Problem details – Copy out everything from the line containing "The image size" down to the end of the entries below, word for word. Leave the pictures out.

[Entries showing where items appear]
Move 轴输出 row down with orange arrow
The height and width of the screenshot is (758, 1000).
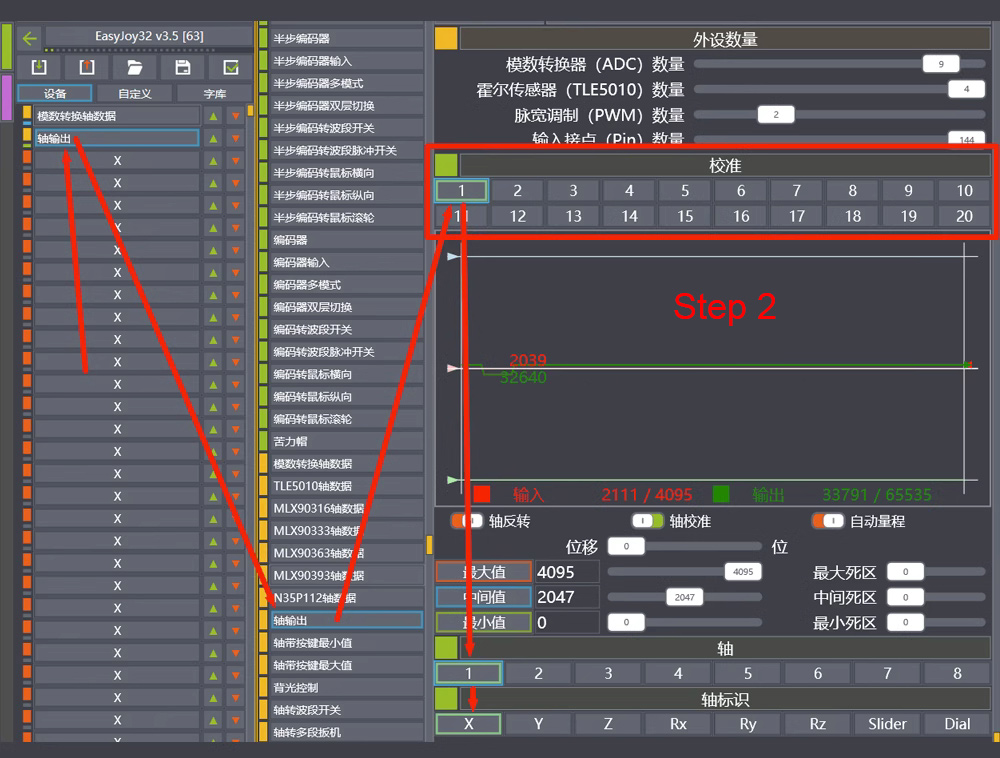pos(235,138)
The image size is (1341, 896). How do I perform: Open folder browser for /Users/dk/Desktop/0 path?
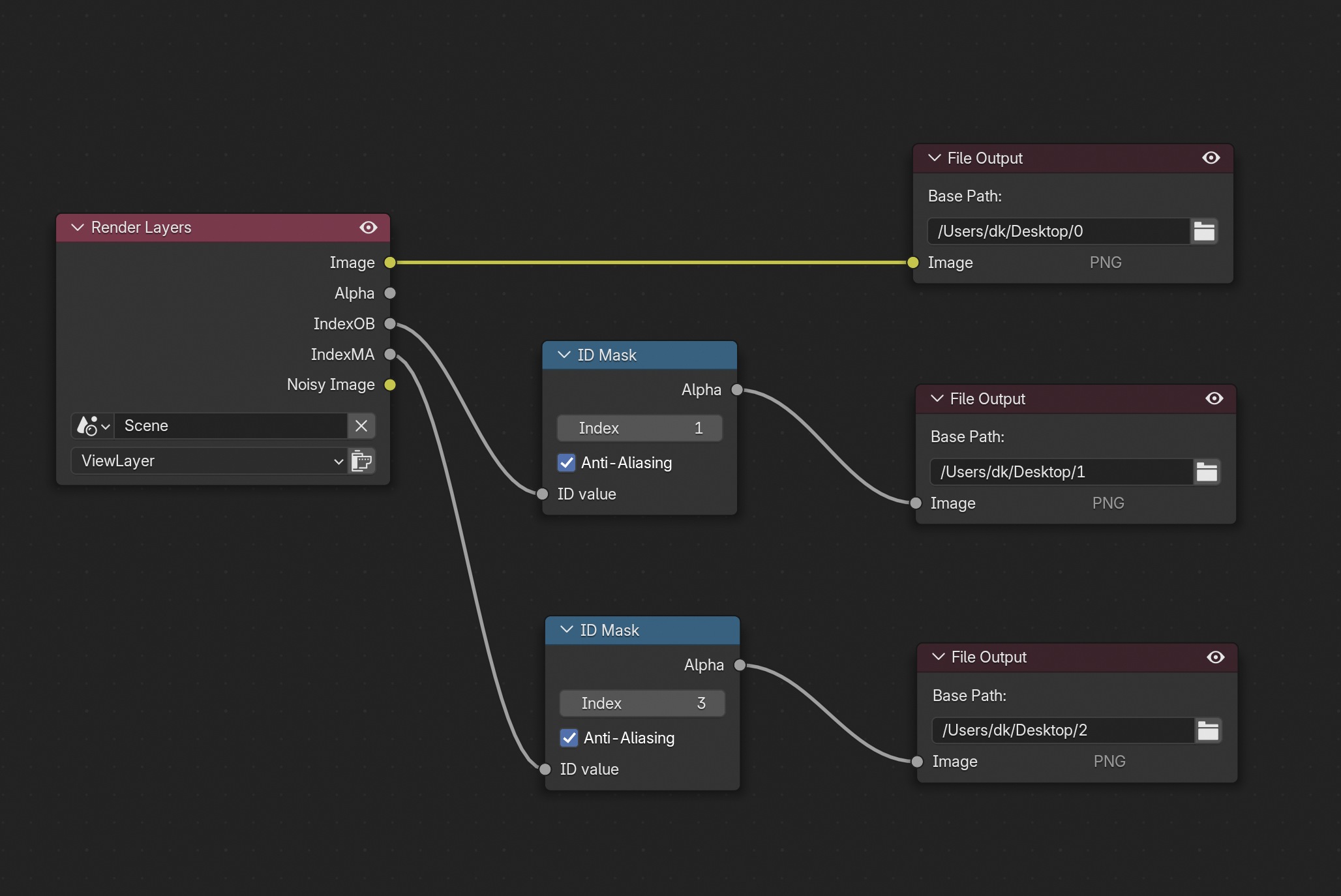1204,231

Written response –
The image size is (1341, 896). How do I perform: Open folder browser for /Users/dk/Desktop/0 path?
1204,231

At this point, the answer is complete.